El hombre desde el fondo, con la guitarra verde y la chaqueta marrón, empezó con unos acordes que invadieron el lugar.
Dejare mi tierra por ti, dejaré mis campos y me iré lejos de aqui.
De noche las estrellas me acompañarán. Serás como una luz, que alumbre en mi camino.
Más allá, del mar habrá un lugar, donde el sol cada mañana brille más.

El silencio de escuchar lo sentíamos todos, y cada uno veía su día y su vida entre acordes y baches.
Abandonando la Avenida Independencia nos liberamos a la costa, donde la luna estaba más cerca que nunca y todo el reflejo brillaba en las olas. La mitad del bondi se dio cuenta.
Donde el cielo se une con el mar, lejos de aquí.
Había una mamá que se miraba con la hija de cinco años, jugando y riendo, todo al tempo de la música. Había un varón apoyando la cabeza sobre el hombro de una morocha lindísima, mientras se miraban y sonreían.

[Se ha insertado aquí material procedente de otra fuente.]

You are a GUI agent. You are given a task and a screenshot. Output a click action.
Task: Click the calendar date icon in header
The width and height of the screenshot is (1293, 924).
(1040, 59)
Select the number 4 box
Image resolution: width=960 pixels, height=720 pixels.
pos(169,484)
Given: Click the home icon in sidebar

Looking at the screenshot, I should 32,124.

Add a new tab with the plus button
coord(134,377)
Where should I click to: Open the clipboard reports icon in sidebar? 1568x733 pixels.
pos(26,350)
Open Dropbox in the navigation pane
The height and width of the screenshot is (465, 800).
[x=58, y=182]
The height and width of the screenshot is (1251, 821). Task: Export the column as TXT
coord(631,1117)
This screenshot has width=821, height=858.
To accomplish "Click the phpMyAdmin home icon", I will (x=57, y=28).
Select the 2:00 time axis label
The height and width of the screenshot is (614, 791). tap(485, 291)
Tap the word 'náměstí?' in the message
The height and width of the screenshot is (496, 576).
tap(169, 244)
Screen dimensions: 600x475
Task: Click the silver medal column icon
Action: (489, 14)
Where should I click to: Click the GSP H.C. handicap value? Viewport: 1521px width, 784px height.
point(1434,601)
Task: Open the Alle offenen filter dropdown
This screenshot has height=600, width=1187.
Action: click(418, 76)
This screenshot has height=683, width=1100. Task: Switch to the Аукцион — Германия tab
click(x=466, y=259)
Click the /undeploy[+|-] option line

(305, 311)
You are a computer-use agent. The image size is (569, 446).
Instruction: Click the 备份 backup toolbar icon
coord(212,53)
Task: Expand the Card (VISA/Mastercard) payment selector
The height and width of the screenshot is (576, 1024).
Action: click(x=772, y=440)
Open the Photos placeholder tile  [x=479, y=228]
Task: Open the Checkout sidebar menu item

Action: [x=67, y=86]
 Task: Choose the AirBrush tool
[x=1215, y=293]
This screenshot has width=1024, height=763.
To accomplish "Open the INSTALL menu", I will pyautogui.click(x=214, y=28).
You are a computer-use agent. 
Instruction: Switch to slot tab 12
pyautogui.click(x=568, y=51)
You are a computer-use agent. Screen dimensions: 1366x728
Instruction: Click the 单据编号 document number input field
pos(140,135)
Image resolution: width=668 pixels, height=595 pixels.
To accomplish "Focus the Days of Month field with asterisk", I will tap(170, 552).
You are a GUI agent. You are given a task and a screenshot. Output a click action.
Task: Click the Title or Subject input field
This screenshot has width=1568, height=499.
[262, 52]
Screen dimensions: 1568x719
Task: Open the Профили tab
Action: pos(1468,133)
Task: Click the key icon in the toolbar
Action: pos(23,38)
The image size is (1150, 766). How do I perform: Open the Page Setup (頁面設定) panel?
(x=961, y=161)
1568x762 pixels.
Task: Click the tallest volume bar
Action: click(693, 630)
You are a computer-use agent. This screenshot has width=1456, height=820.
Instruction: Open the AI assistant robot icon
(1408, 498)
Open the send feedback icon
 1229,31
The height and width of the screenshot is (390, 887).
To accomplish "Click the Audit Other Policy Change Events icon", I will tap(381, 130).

Hubo un silencio con el último rasguido. Me animé. Aplaudí una vez. Enseguida todo el bondi aplaudía. El ángel o el vendedor agradecía.
Voy a cantar una canción más para despedirme: Te vi, juntabas margaritas del mantel, ya se que te traté bastante mal, no sé si eras un ángel o un rubí, o simplemente te vi. Te vi, saliste entre la gente a saludar, los astros se rieron otra vez.
Cuando me pierdo en la ciudad, vos ya sabés comprender, es solo un rato nomás.
No hacías otra cosa que escribir, y yo simplemente te vi.
Todo lo que diga está de más, las luces siempre encienden en el alma.

Finalizó la canción conocida por todos y más aplausos. Nadie pudo dejar de retribuir con unos pesos. El cantante o el Ángel Gris saludó a todos. Dijo que se volvía a la casa, que se bajaba en Rejón y que lo esperaba un amor. Dudo que haya sido verdad: o apareció en otra parada afinando la vigüela o acompañó a algún errante en la noche eterna.